Work required:
Copy all lines holding the word "computer" from the entries.

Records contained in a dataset
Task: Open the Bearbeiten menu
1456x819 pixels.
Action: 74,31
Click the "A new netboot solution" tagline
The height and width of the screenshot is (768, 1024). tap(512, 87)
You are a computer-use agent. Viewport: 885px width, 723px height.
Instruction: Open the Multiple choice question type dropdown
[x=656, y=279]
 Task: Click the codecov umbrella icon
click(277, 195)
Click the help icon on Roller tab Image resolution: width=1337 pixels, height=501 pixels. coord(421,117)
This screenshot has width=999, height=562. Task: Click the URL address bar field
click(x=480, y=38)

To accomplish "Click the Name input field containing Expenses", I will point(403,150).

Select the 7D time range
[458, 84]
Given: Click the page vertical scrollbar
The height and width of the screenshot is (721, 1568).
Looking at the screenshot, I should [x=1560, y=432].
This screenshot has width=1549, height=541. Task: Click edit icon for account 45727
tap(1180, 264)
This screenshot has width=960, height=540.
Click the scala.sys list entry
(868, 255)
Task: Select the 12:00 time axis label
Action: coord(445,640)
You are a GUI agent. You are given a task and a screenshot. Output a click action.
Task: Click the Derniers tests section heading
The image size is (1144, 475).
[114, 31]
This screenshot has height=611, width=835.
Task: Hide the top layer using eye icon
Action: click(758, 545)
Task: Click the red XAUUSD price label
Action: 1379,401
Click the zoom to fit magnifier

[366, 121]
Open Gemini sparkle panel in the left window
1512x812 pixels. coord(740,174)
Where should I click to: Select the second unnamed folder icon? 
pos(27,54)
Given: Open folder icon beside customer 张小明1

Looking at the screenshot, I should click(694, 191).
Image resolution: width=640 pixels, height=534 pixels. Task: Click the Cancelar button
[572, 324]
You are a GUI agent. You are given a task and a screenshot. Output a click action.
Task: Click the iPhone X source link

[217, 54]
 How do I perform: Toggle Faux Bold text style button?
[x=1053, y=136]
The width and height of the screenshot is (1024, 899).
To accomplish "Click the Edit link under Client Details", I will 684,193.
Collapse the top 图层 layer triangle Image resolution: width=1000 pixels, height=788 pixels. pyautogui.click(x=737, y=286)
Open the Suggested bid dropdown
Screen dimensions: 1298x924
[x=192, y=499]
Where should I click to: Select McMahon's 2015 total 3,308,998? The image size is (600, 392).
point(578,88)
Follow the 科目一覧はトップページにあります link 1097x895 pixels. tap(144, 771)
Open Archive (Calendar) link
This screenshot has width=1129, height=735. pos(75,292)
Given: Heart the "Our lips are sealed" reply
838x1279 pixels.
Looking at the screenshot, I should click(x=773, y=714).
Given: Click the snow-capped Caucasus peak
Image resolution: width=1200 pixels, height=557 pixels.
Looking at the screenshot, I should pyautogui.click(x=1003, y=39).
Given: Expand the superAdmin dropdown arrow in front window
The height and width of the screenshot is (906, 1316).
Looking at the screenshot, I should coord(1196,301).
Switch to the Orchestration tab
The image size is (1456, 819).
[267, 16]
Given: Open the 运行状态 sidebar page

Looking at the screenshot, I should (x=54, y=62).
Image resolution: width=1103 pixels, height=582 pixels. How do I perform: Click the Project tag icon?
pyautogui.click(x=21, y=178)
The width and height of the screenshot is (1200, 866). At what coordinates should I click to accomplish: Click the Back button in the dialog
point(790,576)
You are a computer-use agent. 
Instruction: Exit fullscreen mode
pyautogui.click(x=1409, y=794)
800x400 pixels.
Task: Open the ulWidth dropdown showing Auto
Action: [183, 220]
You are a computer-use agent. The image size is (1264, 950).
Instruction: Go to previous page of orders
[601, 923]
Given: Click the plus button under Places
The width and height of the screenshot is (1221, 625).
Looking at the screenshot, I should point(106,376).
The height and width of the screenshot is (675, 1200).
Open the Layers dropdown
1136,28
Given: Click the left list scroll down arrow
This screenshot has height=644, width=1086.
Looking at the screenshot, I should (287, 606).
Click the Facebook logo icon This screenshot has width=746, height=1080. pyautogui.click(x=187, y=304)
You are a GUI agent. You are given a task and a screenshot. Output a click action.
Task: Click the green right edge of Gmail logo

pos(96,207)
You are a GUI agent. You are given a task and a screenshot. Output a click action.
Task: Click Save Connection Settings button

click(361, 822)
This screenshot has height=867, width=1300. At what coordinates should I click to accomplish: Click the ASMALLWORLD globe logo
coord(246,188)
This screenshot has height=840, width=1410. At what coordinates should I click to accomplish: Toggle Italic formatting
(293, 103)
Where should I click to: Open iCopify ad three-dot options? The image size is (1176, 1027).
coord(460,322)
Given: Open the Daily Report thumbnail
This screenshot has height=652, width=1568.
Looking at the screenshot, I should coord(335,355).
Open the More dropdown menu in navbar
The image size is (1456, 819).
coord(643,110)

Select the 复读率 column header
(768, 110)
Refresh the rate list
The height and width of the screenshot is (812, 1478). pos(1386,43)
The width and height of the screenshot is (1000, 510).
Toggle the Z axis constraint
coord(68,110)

Finished exercise:
You are a computer-use agent. Viewport: 885px width, 723px height.
You are a computer-use agent. 
You are a computer-use agent. The image size is (1264, 950).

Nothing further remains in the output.